▶ **Material supplied**

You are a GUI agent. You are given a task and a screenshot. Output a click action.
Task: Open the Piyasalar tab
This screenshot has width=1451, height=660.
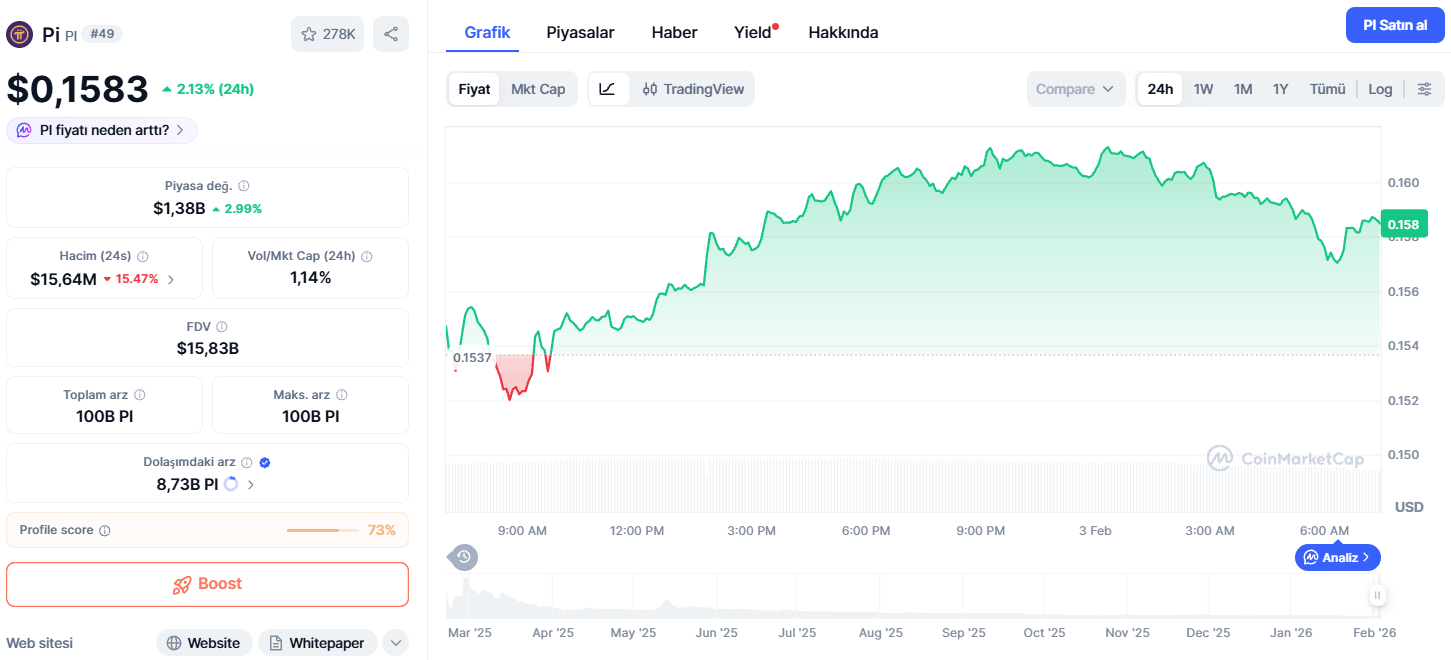(x=580, y=32)
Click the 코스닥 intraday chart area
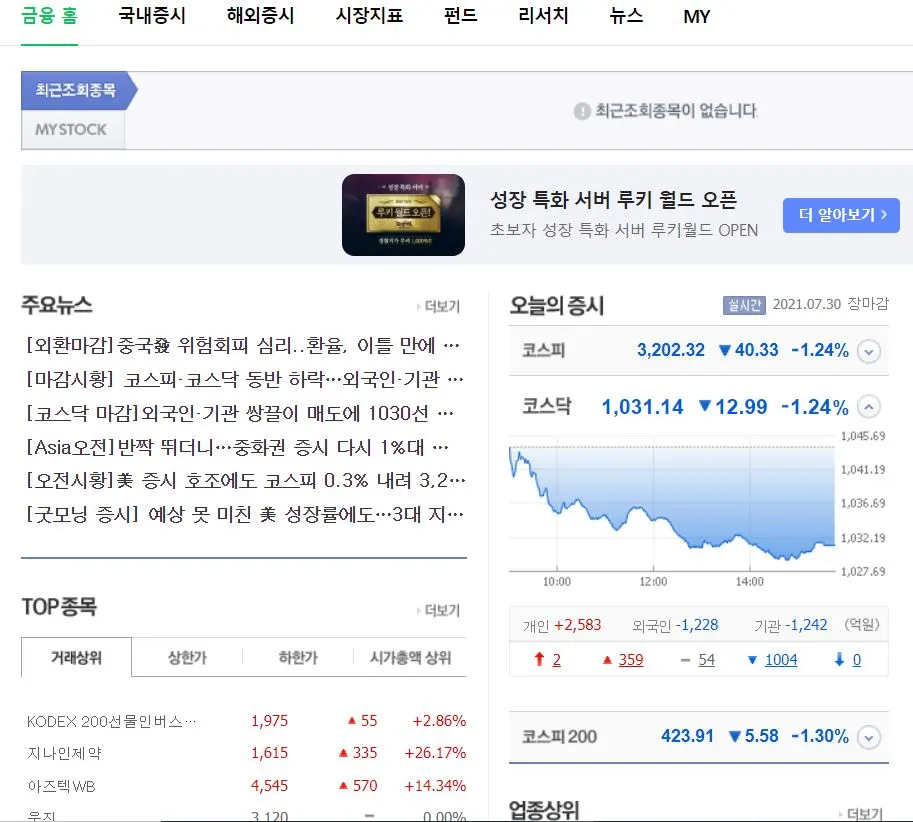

▶ **Brief**
An exact copy of every entry above is required, without the pictures.

▶ **Completed task**
You are a GUI agent. You are given a task and a screenshot. Output a click action.
Task: Open the Piyasalar tab
This screenshot has width=1451, height=660.
(x=580, y=32)
Click the 코스닥 intraday chart area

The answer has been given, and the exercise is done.